Nowhere continuous function limit

The sequential definition of convergence will always work, as long as whatever limit you have actually converges to the point you are trying to prove it converges to. For this problem you might create two sequences $\{x_n\}, \{y_n\}$ such that $x_n \to 2$, $y_n \to 2$ and $x_n$ is always rational, $y_n$ is always irrational for all $n\in \mathbb{N}$. You can build on that if you think that approach would be easier. Other than that you could try to find a $\delta$ for each piece of $f$ in such a way that whenever $|x-2|<\delta$ then $|f(x)-8|<\varepsilon$ is true, regardless of whether $x$ is irrational of rational.
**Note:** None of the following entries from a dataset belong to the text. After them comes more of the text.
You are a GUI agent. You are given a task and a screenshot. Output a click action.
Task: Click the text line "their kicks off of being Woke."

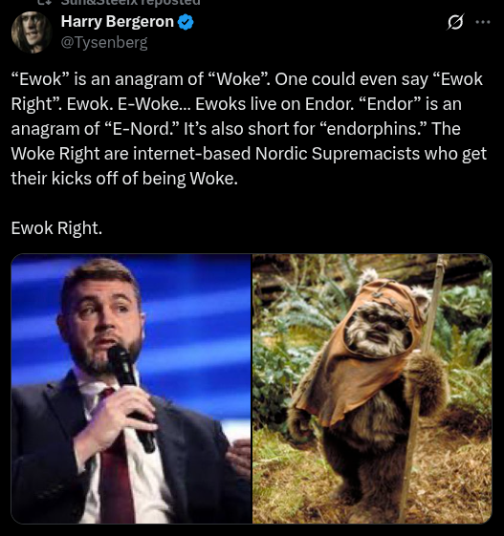(124, 179)
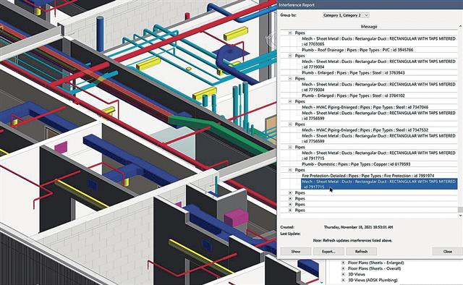The image size is (463, 285).
Task: Collapse the first Pipes group
Action: pyautogui.click(x=290, y=33)
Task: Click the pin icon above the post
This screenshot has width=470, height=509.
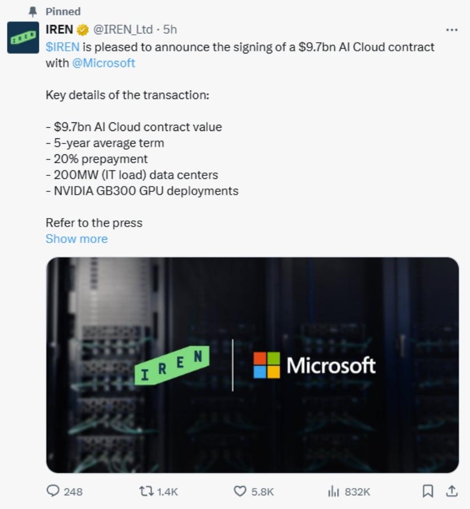Action: pos(32,11)
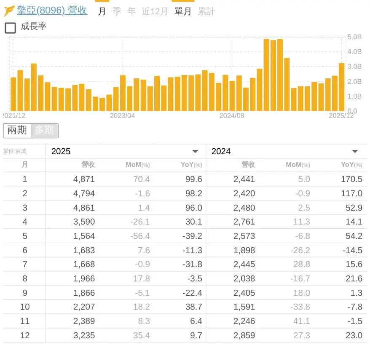Open the 擎亞(8096) 營收 link
The image size is (370, 345).
tap(52, 11)
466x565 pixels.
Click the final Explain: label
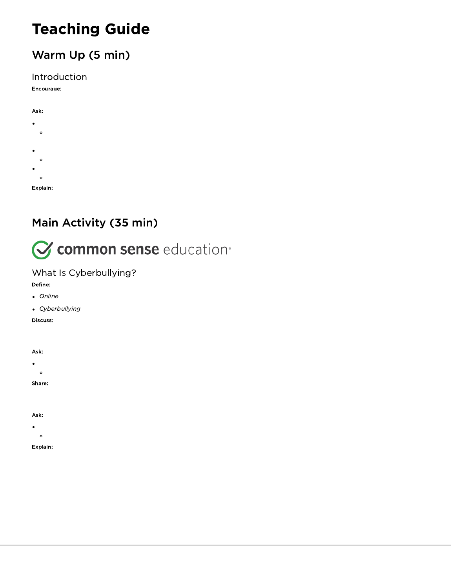click(42, 447)
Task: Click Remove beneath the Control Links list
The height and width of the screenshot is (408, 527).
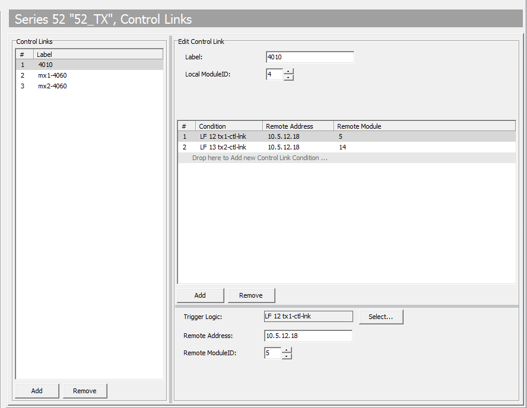Action: pyautogui.click(x=84, y=390)
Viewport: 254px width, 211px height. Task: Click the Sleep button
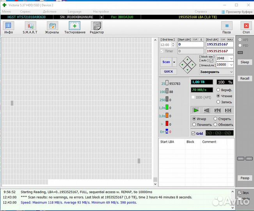tap(245, 62)
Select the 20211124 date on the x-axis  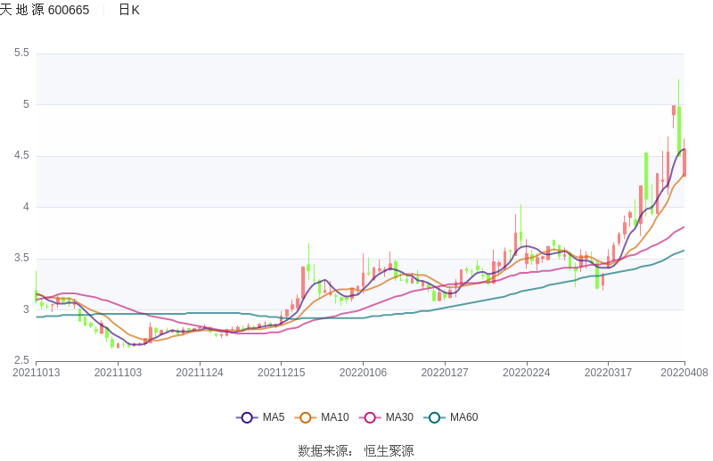pyautogui.click(x=200, y=373)
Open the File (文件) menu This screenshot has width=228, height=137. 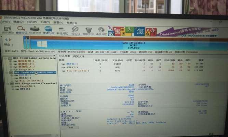pos(4,23)
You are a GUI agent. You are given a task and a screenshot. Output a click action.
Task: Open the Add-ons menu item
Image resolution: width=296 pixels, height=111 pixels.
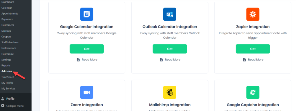(7, 71)
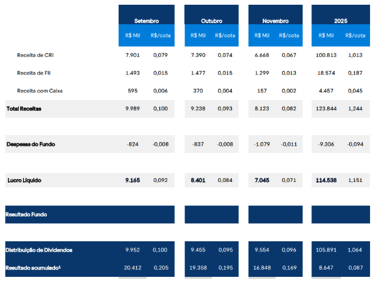Click the Novembro column header
The width and height of the screenshot is (373, 281).
click(275, 21)
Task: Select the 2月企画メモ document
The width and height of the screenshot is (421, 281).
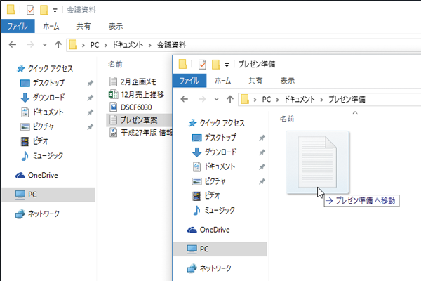Action: coord(140,81)
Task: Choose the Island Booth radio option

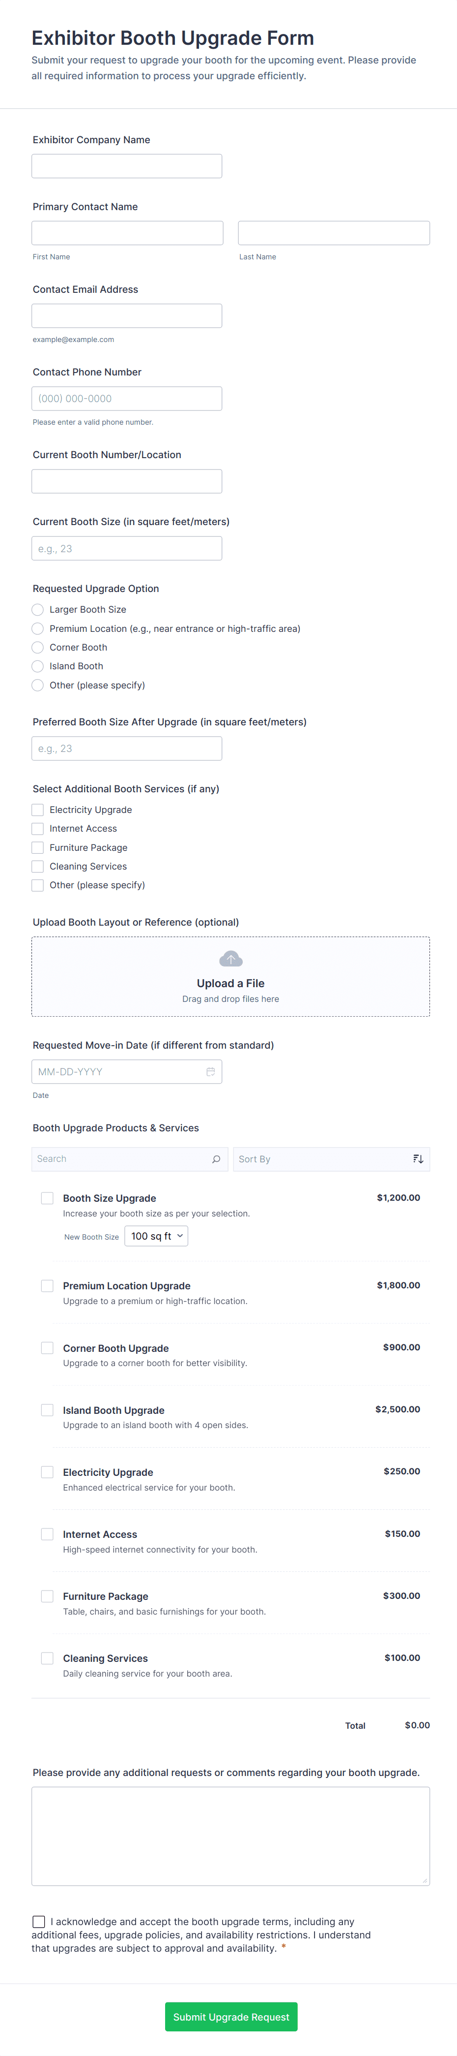Action: click(37, 666)
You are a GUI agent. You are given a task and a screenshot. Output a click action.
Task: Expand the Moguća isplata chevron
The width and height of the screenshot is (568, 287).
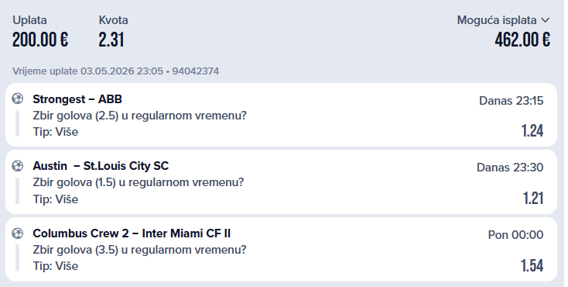tap(546, 20)
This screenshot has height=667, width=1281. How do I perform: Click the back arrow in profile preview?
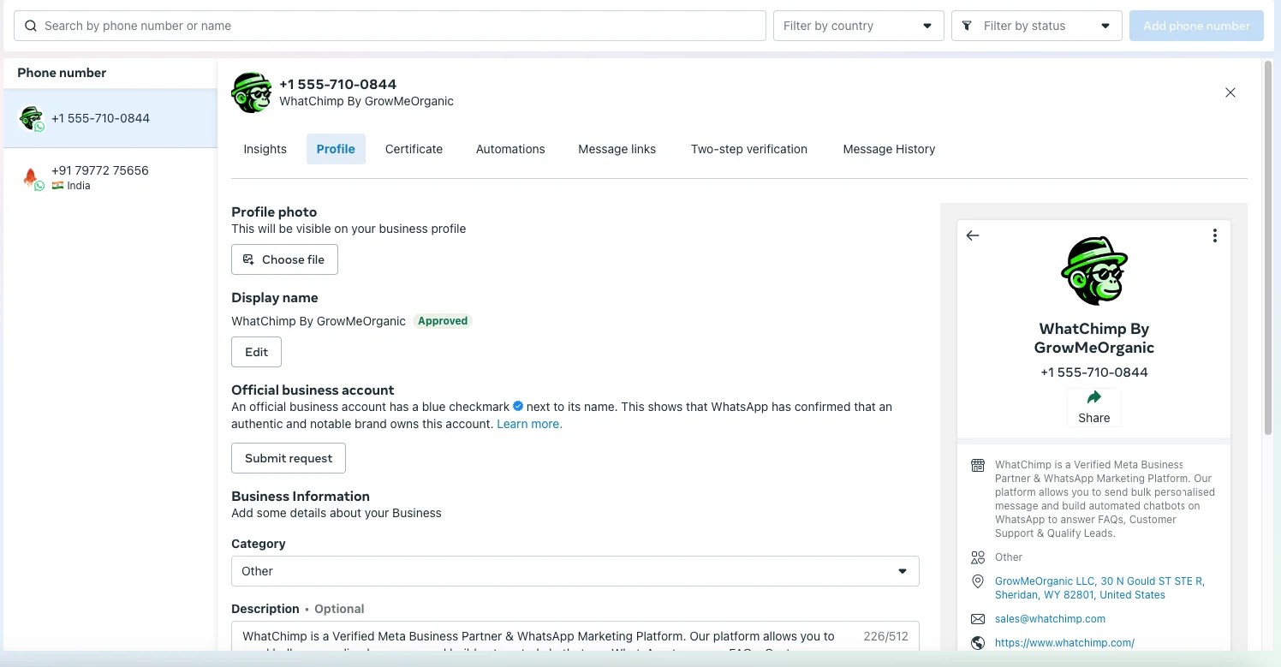click(972, 235)
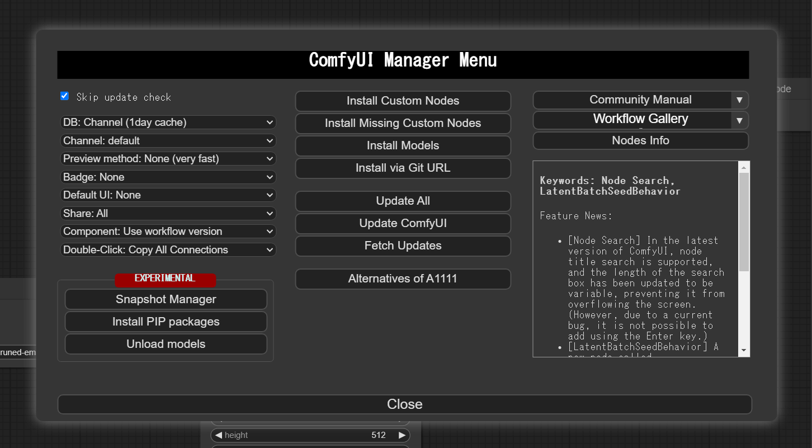Screen dimensions: 812x448
Task: Open the Workflow Gallery dropdown arrow
Action: click(x=739, y=120)
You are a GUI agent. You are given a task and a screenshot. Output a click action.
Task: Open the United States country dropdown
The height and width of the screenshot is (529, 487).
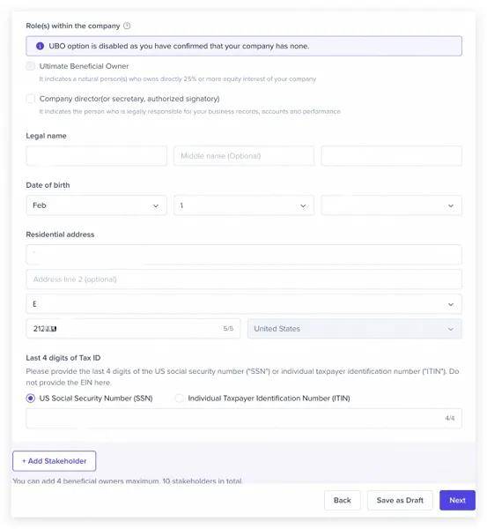pyautogui.click(x=355, y=329)
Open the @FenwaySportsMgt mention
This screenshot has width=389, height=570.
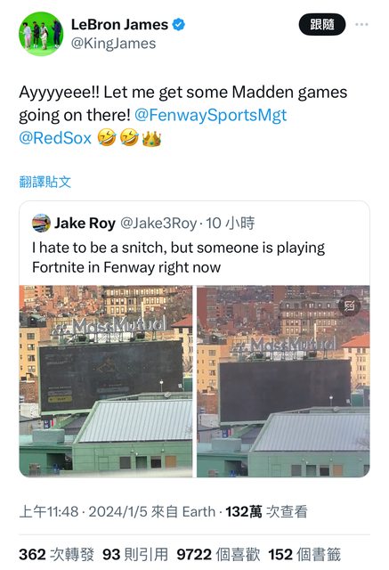click(x=210, y=115)
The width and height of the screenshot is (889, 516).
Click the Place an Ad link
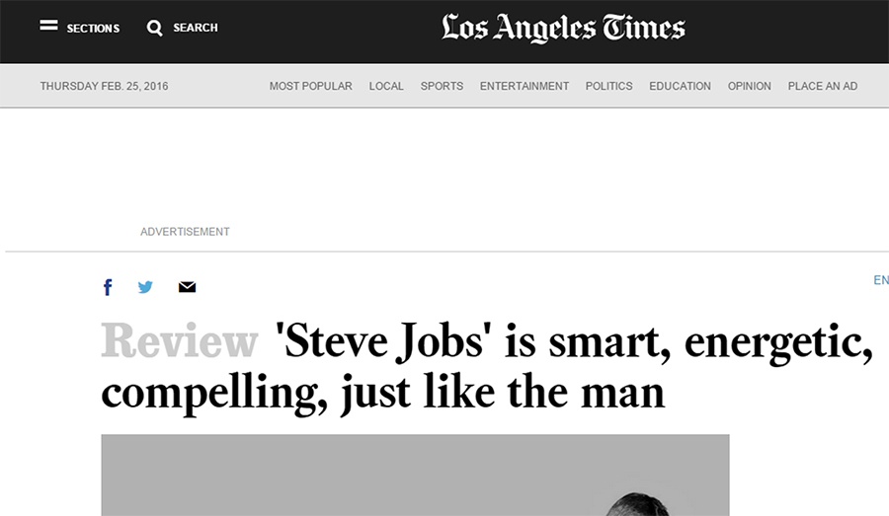822,86
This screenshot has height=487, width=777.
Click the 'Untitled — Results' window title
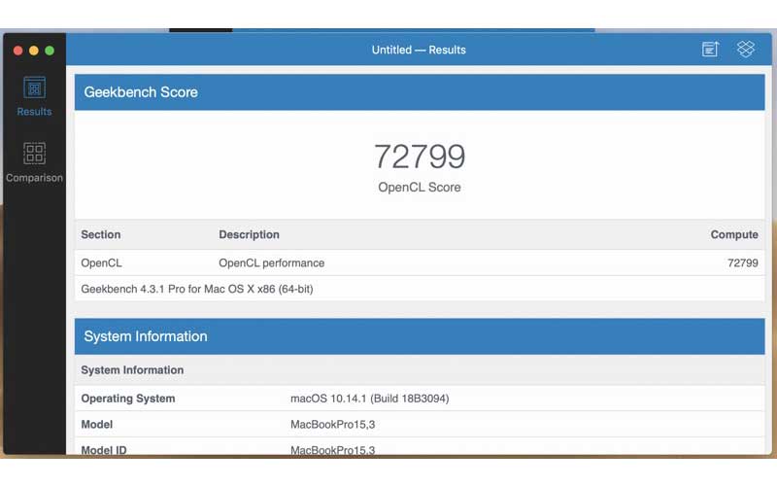click(419, 50)
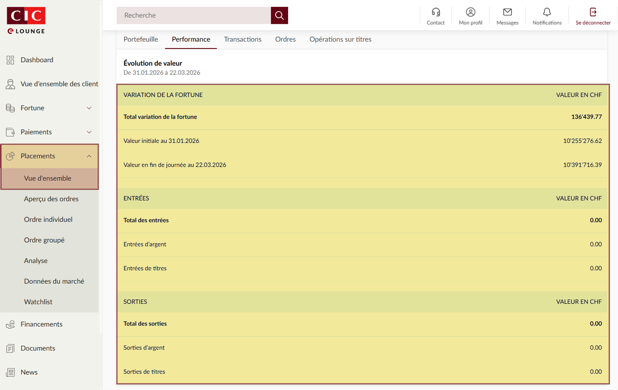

If $x$ is rational, $\delta_r = \frac{\varepsilon}{8}$ (delta for rational $x$) seems like a good choice. If it's irrational, work the absolute values to coax something out. For example, $$\left|(2x^2+8)-16 \right| = \left|2x^2-8 \right| = 2\left|x^2-4 \right| = 2\left|x-2 \right| \left|x+2 \right|$$ In this way, you've made $|x-2|$ appear when $x$ is irrational. Can you bundle up the remaining $2|x+2|$ quantity inside a delta for irrational $x$? I'll call it $\delta_i$. When you're done, take $\text{min}\{\delta_r, \delta_i\} = \delta$ to guarantee $|f(x)-8|<\varepsilon$ will be satisfied for your $x$.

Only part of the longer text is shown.